Task item: As the answer, set down the lines below from the one containing "The image size is (1372, 886)." through the one containing "Open the @BorisJohnson", exactly and inclusively, and no others.

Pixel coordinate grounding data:
Start of Block

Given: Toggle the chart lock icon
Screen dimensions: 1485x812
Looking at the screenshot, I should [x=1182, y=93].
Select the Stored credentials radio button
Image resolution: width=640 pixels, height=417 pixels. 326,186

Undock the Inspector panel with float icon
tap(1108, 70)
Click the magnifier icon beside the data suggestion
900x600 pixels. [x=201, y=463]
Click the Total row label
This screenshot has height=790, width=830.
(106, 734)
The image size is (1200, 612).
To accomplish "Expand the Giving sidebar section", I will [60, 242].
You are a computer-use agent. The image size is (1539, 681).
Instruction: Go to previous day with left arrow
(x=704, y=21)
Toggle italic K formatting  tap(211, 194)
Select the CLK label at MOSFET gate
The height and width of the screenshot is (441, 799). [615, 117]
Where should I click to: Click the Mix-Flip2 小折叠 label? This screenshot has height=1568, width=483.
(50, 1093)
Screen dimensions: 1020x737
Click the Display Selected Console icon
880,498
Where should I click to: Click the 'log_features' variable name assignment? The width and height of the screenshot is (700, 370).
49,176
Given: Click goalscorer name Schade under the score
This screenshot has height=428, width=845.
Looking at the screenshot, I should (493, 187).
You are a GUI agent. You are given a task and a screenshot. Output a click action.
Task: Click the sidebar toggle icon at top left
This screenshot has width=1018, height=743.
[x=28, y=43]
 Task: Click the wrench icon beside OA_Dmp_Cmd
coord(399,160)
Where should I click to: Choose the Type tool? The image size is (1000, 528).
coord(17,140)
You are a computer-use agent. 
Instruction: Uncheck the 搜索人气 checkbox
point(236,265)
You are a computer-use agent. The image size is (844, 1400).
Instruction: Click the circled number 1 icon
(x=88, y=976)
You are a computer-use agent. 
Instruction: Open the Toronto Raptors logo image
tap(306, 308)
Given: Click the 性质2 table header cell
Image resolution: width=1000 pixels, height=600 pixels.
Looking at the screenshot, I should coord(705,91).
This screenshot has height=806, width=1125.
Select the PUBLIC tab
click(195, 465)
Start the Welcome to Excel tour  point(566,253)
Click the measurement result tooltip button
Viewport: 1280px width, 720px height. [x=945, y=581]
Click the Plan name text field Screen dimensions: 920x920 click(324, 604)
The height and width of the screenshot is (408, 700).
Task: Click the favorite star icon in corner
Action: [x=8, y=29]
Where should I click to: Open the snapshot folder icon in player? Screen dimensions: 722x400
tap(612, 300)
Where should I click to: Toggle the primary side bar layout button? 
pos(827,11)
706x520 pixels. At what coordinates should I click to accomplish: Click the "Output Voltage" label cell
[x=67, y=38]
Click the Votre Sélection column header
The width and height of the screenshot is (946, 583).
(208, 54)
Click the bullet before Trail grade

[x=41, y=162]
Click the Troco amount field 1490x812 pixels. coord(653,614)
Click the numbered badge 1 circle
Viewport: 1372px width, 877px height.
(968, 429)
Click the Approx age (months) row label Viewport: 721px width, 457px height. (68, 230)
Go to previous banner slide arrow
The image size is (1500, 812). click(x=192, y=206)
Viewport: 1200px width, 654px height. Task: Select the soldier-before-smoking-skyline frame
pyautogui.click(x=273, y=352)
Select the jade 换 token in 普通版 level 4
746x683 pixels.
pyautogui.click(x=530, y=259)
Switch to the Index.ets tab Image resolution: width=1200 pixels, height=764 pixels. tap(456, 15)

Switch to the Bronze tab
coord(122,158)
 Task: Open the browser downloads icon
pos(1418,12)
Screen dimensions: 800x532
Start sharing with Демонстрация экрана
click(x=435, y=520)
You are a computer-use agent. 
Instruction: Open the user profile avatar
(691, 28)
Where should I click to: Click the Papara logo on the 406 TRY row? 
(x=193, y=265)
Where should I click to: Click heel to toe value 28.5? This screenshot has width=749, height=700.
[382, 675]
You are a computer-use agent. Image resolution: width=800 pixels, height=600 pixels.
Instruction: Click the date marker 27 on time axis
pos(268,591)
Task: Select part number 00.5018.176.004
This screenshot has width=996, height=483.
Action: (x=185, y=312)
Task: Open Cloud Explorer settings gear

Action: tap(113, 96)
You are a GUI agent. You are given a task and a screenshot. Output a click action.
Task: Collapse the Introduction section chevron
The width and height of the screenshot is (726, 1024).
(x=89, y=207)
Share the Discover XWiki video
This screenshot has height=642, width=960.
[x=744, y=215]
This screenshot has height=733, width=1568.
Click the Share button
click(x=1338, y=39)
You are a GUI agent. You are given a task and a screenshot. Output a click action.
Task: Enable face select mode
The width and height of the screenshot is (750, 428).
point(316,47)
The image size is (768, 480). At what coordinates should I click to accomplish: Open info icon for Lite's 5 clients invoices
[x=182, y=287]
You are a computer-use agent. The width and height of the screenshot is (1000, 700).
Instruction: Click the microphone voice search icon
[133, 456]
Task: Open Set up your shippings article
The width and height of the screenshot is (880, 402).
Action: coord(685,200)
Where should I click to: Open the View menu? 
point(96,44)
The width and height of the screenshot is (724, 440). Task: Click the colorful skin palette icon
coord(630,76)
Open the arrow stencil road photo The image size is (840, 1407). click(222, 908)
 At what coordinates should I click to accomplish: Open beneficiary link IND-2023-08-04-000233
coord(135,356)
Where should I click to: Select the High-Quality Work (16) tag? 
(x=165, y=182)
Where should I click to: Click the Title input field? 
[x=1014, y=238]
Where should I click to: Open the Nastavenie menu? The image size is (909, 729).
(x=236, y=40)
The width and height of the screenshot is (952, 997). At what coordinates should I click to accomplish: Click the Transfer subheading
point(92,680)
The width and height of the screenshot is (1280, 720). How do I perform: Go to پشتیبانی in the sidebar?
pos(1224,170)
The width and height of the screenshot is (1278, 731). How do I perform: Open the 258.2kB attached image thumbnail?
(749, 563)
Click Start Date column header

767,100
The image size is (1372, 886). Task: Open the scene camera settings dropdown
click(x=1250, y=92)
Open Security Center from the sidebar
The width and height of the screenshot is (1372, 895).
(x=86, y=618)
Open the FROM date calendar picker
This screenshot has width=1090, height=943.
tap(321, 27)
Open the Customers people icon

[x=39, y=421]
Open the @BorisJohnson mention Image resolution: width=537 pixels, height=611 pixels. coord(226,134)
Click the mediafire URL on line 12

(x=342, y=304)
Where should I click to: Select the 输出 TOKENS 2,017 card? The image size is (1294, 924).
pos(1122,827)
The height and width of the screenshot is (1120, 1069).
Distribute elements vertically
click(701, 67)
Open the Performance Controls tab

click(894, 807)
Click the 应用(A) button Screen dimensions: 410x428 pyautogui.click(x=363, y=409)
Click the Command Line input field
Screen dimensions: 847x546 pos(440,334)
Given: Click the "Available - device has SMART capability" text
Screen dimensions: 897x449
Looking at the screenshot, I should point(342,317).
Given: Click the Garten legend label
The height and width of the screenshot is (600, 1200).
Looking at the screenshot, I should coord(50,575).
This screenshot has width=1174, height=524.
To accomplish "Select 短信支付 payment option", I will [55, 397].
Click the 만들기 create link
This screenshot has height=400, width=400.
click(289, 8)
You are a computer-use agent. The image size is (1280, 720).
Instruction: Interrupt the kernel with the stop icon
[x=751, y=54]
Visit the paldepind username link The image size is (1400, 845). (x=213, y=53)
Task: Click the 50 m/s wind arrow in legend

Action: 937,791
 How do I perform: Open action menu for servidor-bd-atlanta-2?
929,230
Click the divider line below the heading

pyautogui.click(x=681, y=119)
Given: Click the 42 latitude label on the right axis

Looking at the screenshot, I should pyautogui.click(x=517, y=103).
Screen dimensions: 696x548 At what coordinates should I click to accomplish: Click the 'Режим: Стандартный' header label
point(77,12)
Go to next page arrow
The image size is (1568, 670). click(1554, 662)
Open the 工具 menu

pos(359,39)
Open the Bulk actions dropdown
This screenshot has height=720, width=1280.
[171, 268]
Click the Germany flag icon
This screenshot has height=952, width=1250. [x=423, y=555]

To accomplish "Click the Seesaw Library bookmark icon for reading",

End of Block

Answer box:
The image size is (1372, 886). Task: Open the scene camera settings dropdown
click(x=1250, y=92)
Open Security Center from the sidebar
The width and height of the screenshot is (1372, 895).
(x=86, y=618)
Open the FROM date calendar picker
This screenshot has width=1090, height=943.
tap(321, 27)
Open the Customers people icon

[x=39, y=421]
Open the @BorisJohnson mention Image resolution: width=537 pixels, height=611 pixels. coord(226,134)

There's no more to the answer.